The focus of this presentation is to discuss emergent social media as a disruptive force facilitating the open sharing of educational content. The author presents case studies on the uses of social media to encourage open learning, collaborative learning, shared content and resources, curriculum collaborations, and student generated content.
Bolter and Grusin propose that new digital media are not external agents that come to disrupt an unsuspecting culture. They emerge from within cultural contexts, and they refashion other media, which are embedded in the same or similar contexts. I demonstrate that social media can indeed serve as a disruptive force when appropriated, refashioned, and placed within a framework of critical inquiry and analysis, and that a movement to share open educational resources is part of this disruption.

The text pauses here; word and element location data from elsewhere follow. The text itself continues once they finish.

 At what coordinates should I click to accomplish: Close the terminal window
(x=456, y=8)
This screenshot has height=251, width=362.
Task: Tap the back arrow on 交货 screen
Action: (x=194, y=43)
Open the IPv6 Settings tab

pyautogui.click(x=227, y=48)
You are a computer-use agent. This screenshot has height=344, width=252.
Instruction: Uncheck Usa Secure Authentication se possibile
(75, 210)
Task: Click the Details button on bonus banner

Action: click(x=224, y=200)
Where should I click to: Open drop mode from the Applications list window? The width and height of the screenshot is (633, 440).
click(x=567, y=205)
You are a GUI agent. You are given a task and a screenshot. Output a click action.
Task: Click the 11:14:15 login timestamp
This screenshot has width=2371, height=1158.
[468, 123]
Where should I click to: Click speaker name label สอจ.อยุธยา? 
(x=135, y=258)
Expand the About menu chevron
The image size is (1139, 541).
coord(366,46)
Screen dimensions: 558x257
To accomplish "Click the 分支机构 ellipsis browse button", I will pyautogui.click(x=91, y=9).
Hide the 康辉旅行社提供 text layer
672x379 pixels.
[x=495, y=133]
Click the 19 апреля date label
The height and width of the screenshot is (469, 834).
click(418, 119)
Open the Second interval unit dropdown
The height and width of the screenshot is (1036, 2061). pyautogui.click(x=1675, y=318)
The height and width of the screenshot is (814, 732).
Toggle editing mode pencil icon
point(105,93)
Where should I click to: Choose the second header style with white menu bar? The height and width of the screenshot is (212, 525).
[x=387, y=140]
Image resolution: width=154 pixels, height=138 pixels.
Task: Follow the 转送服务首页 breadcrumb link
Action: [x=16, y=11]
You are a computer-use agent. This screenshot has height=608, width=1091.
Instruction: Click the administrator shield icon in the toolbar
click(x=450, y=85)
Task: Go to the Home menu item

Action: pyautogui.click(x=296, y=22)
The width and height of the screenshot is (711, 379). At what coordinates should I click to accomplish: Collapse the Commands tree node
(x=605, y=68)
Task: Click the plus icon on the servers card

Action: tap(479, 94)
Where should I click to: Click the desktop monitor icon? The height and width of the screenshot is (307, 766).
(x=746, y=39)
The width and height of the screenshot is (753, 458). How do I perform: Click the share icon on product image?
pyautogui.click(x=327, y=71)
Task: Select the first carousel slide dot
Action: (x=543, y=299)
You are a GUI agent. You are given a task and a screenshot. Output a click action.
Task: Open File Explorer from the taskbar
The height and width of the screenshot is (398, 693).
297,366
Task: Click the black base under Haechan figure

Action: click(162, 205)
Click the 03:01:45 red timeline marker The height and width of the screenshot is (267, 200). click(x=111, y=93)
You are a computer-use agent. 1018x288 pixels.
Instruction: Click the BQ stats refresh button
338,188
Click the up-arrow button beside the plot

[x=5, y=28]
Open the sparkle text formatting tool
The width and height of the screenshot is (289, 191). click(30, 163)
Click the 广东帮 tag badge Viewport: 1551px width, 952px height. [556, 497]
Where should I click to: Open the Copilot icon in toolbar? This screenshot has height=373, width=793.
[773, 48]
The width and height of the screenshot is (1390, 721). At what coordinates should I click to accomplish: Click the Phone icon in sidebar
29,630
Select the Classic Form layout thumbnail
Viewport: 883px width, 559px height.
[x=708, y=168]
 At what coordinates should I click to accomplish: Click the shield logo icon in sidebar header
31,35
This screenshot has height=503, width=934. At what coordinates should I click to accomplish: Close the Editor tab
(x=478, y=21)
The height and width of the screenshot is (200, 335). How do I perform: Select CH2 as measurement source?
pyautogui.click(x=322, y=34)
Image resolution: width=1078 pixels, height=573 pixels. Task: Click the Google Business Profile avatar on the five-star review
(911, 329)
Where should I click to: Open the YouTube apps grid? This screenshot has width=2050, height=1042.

According to Lev Manovich in his seminal work The Language of New Media, the computer media revolution affects all stages of communication, including acquisition, manipulation, storage, and distribution; it also affects all types of media- texts, still images, moving images, sound, and spatial constructions. Social media such as Facebook, MySpace, Twitter, Youtube, blogs, collaborative wikis, and a wide range of web 2.0 tools are taking this revolution to the next level as students and faculty appropriate the new media to create innovative approaches to teaching, learning, collaborating, and the open sharing of intellectual property and creative content. In addition, virtual worlds such as Second Life provide both an immersive medium and extensive tools for content creation, social networking, and the sharing of educational content.
The author presents case studies on the uses of social media to encourage open learning, collaborative learning, shared content and resources, curriculum collaborations, and student generated content.